== ACTIVITY ==
Return only the lines running from the top of the entries to the line with "You are a computer-use agent. 972x641 pixels.", inclusive, exactly as written.

== RECORDS SHOWN ==
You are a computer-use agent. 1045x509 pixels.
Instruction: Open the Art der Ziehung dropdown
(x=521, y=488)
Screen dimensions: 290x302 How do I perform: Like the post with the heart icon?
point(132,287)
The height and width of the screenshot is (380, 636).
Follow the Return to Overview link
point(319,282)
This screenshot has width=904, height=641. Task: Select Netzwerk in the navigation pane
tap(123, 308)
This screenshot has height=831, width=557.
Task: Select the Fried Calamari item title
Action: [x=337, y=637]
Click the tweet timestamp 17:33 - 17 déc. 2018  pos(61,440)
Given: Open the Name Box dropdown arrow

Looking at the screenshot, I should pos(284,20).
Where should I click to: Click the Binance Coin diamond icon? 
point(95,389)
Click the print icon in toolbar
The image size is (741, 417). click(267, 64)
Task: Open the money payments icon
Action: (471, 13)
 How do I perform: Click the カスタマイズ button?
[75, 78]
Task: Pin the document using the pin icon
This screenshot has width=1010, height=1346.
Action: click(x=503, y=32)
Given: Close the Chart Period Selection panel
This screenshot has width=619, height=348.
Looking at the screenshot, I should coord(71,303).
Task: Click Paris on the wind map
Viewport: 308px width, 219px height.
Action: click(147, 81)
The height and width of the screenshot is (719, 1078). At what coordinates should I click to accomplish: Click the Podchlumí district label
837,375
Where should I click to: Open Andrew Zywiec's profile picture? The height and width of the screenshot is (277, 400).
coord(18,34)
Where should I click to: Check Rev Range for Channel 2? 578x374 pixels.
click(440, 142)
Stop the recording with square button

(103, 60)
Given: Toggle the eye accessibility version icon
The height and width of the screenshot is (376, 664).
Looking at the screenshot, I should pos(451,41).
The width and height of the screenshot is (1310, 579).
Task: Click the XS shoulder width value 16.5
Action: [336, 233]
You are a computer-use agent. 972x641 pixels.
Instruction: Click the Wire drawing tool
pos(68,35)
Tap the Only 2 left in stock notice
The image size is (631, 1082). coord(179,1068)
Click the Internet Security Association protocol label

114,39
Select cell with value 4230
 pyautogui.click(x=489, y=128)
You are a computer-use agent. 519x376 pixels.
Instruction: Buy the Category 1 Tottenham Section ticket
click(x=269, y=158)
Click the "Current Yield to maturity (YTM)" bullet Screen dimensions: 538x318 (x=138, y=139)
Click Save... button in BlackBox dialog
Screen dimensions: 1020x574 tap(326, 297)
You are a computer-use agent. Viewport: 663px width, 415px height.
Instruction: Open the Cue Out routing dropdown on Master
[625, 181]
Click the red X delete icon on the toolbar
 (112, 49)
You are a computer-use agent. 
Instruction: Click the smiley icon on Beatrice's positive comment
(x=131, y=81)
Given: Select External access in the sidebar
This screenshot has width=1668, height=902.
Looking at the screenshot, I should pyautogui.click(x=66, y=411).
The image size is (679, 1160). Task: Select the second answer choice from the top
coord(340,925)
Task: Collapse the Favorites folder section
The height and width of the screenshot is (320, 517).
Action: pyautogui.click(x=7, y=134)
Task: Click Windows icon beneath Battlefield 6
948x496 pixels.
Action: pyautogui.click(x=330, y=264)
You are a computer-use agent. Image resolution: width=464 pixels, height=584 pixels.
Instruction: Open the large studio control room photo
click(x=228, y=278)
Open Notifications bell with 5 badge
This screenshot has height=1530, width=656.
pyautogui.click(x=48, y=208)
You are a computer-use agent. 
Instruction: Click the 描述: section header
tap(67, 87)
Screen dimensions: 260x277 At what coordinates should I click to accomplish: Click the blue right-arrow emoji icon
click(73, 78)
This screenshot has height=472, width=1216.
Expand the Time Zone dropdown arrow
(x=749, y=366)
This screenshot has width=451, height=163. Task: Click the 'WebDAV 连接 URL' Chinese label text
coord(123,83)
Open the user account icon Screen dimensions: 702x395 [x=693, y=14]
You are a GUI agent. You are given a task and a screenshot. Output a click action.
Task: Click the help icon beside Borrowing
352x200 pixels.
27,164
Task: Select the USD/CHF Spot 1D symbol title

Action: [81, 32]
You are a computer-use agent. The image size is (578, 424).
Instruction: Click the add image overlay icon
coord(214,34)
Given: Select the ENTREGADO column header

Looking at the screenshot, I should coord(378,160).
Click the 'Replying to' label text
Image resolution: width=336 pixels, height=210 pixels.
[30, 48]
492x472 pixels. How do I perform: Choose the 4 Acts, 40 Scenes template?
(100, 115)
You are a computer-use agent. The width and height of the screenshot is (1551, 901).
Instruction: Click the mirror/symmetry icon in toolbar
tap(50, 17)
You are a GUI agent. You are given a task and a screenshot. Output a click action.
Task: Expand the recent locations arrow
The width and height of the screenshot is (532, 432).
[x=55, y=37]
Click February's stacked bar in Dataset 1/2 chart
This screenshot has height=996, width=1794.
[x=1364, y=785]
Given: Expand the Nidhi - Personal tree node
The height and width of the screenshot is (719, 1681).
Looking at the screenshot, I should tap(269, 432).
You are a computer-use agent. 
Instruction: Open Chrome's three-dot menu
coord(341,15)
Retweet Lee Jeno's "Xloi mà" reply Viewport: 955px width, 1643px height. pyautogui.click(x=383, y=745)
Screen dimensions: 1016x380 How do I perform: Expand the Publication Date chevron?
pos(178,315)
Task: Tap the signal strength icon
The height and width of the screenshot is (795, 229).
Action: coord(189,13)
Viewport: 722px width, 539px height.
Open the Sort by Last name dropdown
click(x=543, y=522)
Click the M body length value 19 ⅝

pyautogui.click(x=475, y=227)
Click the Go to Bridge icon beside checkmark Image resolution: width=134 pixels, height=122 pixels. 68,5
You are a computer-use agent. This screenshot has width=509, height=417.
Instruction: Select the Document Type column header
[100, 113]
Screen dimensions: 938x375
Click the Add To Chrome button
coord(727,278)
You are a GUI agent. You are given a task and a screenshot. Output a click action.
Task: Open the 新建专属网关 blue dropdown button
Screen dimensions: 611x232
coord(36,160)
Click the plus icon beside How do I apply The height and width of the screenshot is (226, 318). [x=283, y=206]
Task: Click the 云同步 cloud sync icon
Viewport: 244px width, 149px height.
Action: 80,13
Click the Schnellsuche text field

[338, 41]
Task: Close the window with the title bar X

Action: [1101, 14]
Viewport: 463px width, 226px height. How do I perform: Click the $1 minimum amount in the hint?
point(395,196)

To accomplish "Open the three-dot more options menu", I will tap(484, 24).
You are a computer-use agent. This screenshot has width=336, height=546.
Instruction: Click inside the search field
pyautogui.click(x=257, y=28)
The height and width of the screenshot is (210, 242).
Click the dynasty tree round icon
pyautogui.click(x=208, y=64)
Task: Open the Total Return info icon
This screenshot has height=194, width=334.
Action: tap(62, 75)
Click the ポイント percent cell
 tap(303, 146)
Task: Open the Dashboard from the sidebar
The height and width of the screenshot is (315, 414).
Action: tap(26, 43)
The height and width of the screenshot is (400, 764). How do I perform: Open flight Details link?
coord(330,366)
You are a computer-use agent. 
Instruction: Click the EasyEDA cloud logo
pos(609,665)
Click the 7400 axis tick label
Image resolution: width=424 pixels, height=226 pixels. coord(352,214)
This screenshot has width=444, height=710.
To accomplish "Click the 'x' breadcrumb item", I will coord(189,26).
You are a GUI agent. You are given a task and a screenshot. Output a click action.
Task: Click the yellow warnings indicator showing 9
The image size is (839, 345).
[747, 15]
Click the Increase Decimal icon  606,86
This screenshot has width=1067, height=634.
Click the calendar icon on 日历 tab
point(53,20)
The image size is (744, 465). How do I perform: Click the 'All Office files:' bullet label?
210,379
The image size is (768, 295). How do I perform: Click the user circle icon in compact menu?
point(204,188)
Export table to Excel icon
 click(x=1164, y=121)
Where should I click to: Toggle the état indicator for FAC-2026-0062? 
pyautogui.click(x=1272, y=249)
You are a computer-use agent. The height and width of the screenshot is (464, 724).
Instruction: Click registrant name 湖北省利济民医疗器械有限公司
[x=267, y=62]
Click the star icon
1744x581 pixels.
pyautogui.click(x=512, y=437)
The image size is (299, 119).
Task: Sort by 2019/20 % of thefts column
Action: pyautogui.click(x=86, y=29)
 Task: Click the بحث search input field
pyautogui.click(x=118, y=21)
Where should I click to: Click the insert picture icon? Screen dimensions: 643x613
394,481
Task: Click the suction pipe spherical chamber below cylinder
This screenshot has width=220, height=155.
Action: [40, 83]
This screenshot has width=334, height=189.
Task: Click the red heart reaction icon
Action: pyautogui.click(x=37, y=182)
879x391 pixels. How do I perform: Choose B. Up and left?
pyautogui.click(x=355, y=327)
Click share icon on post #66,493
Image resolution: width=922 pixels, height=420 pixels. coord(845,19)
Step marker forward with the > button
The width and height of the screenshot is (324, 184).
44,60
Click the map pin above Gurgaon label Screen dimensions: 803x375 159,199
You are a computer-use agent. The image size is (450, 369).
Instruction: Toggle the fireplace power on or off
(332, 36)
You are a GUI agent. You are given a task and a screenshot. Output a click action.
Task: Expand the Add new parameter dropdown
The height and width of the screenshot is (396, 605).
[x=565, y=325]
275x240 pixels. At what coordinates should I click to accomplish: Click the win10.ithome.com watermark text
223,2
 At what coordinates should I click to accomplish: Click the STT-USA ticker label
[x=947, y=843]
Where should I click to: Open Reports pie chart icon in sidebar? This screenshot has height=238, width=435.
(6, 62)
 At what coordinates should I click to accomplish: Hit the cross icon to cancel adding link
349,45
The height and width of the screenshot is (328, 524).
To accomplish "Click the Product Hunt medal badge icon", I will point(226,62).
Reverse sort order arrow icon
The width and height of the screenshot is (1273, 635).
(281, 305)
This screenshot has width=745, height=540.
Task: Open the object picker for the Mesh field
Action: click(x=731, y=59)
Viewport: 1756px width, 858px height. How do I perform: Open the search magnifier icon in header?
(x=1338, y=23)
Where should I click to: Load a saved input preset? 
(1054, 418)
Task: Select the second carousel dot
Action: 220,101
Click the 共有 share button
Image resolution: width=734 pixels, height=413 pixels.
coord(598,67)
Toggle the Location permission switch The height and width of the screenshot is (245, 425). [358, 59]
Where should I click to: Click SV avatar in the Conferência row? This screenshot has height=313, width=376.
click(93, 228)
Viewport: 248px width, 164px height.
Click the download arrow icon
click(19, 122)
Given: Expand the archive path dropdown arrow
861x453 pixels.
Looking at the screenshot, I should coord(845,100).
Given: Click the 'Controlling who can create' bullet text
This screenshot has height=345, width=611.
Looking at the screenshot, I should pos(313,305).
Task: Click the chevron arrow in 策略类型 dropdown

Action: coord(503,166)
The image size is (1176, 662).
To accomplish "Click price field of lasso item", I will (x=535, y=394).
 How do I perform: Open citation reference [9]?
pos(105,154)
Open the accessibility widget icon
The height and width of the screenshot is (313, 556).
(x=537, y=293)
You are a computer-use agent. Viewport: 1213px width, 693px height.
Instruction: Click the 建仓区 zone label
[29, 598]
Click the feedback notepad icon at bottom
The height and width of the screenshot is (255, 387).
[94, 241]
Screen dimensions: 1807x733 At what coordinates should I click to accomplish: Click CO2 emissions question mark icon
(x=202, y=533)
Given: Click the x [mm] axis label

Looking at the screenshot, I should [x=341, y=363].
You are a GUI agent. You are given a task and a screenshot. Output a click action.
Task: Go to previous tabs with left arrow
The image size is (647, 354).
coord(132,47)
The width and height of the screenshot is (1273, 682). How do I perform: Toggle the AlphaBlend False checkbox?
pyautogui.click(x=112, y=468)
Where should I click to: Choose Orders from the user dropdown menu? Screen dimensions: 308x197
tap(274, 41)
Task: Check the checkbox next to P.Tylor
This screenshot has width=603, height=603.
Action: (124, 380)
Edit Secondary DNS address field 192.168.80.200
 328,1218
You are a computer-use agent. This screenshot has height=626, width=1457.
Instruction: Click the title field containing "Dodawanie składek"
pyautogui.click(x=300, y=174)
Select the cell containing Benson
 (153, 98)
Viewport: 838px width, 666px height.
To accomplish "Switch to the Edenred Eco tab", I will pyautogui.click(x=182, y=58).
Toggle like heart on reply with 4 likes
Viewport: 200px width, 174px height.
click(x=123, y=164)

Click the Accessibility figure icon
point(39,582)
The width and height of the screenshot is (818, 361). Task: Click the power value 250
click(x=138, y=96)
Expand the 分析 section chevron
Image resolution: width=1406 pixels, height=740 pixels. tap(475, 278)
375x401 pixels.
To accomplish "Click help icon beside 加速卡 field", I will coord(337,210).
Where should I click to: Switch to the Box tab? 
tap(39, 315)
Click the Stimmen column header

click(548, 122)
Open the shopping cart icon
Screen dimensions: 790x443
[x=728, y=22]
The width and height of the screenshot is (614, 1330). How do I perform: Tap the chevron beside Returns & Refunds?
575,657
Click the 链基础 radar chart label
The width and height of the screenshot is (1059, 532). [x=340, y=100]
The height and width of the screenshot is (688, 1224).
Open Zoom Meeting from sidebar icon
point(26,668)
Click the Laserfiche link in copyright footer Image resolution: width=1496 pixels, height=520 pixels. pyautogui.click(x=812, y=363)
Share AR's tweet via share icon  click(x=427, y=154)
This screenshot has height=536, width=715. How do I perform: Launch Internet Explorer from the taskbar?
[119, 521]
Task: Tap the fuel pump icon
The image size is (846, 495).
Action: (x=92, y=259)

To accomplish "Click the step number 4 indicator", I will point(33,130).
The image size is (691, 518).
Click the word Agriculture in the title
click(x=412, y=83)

== EXERCISE ANSWER ==
You are a computer-use agent. 1045x509 pixels.
Instruction: Open the Art der Ziehung dropdown
(x=521, y=488)
Screen dimensions: 290x302 How do I perform: Like the post with the heart icon?
point(132,287)
The height and width of the screenshot is (380, 636).
Follow the Return to Overview link
point(319,282)
This screenshot has width=904, height=641. Task: Select Netzwerk in the navigation pane
tap(123, 308)
This screenshot has height=831, width=557.
Task: Select the Fried Calamari item title
Action: [x=337, y=637]
Click the tweet timestamp 17:33 - 17 déc. 2018  pos(61,440)
Given: Open the Name Box dropdown arrow

Looking at the screenshot, I should pos(284,20).
Where should I click to: Click the Binance Coin diamond icon? 
point(95,389)
Click the print icon in toolbar
The image size is (741, 417). click(267, 64)
Task: Open the money payments icon
Action: (471, 13)
 How do I perform: Click the カスタマイズ button?
[75, 78]
Task: Pin the document using the pin icon
This screenshot has width=1010, height=1346.
Action: click(x=503, y=32)
Given: Close the Chart Period Selection panel
This screenshot has width=619, height=348.
Looking at the screenshot, I should coord(71,303).
Task: Click Paris on the wind map
Viewport: 308px width, 219px height.
Action: click(147, 81)
The height and width of the screenshot is (719, 1078). At what coordinates should I click to accomplish: Click the Podchlumí district label
837,375
Where should I click to: Open Andrew Zywiec's profile picture? The height and width of the screenshot is (277, 400).
coord(18,34)
Where should I click to: Check Rev Range for Channel 2? 578x374 pixels.
click(440, 142)
Stop the recording with square button

(103, 60)
Given: Toggle the eye accessibility version icon
The height and width of the screenshot is (376, 664).
Looking at the screenshot, I should pos(451,41).
The width and height of the screenshot is (1310, 579).
Task: Click the XS shoulder width value 16.5
Action: [336, 233]
You are a computer-use agent. 972x641 pixels.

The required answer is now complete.